Amebiasis
Amebiasis is an infection of the large intestine or other organs caused by the single-celled parasite Entamoeba histolytica.
Amebiasis is relatively common in areas where sanitation is poor and fecal contamination of food and water occurs. It can also be acquired through certain sexual practices. Entamoeba histolytica initially infects the intestine, although it sometimes reaches other organs, such as the liver. Amebic infections are common in Latin America, Africa, and the Indian subcontinent.
Entamoeba histolytica exists in two forms: as an active parasite (trophozoite) and as a dormant parasite (cyst). Infection begins when cysts are swallowed. The cysts hatch, releasing trophozoites that multiply, cause ulcers on the lining of the intestine, and produce diarrhea. Some of the trophozoites form cysts, which are excreted in the feces along with trophozoites. Outside the body, the fragile trophozoites die, but the cysts are hardy. Cysts can be spread directly from person to person or indirectly through food or water.
In places with poor sanitation, transmission of amebiasis occurs through ingestion of fecally contaminated food or water. Fruits and vegetables may be contaminated when grown in soil fertilized by human stool, washed in polluted water, or prepared by someone who is infected. Amebiasis also may occur and spread in places with proper sanitation if incontinence and poor hygiene are present (for example, day care centers, or mental institutions). Amebiasis can be spread by sexual contact.
Symptoms
Only a few people infected with Entamoeba species develop symptoms. In the United States, most cases of symptomatic amebiasis occur among immigrants and, less commonly, people who have traveled to developing countries.

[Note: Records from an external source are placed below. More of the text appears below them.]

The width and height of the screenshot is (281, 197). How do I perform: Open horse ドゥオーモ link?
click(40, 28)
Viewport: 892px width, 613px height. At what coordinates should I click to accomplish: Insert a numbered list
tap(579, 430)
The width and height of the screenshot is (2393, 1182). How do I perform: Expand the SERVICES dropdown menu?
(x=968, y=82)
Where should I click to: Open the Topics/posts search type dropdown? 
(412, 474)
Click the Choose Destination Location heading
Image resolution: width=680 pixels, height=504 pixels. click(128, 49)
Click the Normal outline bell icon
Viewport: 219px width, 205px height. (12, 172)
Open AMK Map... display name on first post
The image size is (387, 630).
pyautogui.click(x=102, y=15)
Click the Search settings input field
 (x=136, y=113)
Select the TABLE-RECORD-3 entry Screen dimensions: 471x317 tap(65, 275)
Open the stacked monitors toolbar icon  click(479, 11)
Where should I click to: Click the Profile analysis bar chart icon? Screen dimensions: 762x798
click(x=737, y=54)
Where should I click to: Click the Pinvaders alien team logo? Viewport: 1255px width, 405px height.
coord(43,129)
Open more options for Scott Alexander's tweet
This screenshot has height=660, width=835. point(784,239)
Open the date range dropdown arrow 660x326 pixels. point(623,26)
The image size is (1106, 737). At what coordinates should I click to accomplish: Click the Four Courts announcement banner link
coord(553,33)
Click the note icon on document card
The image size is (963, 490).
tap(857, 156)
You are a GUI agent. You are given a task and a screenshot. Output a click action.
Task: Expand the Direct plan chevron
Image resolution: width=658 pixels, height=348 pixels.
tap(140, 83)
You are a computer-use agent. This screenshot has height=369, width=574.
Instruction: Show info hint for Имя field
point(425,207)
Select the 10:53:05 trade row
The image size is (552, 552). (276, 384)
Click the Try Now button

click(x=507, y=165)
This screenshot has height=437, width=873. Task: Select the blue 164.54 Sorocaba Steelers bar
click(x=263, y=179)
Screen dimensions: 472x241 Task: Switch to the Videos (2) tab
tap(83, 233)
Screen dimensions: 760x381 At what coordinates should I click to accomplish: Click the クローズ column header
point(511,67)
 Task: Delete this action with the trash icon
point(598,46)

Infected people who develop symptoms typically have intermittent diarrhea, increased gas (flatulence), and cramping abdominal pain. In more severe cases, the abdomen is tender when touched, and the stool contains mucus and blood. The person may also have a fever. Wasting of the body (emaciation) and anemia can occur in people with chronic infection. Sometimes a large lump (ameboma) forms and blocks the intestine. Occasionally, the trophozoites perforate the intestinal wall and enter the abdominal cavity, causing severe abdominal pain and an abdominal infection (peritonitis) that requires immediate medical attention.
In some people, Entamoeba histolytica forms an abscess in the liver. Symptoms include fever, sweats, chills, weakness, weight loss, and pain or discomfort in the area over the liver.
Occasionally, Entamoeba histolytica spreads to other organs (including the lungs or brain). The skin may also become infected, especially around the buttocks, genitals, or wounds caused by abdominal surgery or injury.
Diagnosis
To diagnose amebiasis, a doctor collects stool samples for analysis. Three samples may be needed to make the diagnosis. A flexible tube (colonoscope) may be used to look inside the large intestine and to obtain a tissue sample if any ulcers are found there.
It can be difficult for a doctor to diagnose amebiasis when the disease spreads to sites outside the intestine (such as the liver), because the parasites may no longer be present in the stool. Ultrasound or computed tomography (CT) scans can be performed to confirm an abscess in the liver, but these tests do not indicate the cause. Blood tests for antibodies to the amebas may be helpful. Sometimes, doctors who suspect that a person has an amebic liver abscess simply try antiamebic drugs to see if they work. A positive response confirms the diagnosis.
Treatment
A person with symptomatic amebiasis involving the intestinal tract, or amebiasis that occurs in the liver or elsewhere outside the intestine, is given the antiamebic drug metronidazole. Nausea and vomiting develop if people taking metronidazole drink alcohol.
Metronidazole does not always kill cysts that are in the stool. Several drugs (such as iodoquinol, paromomycin, and diloxanide) can be used to kill the cysts in the stool.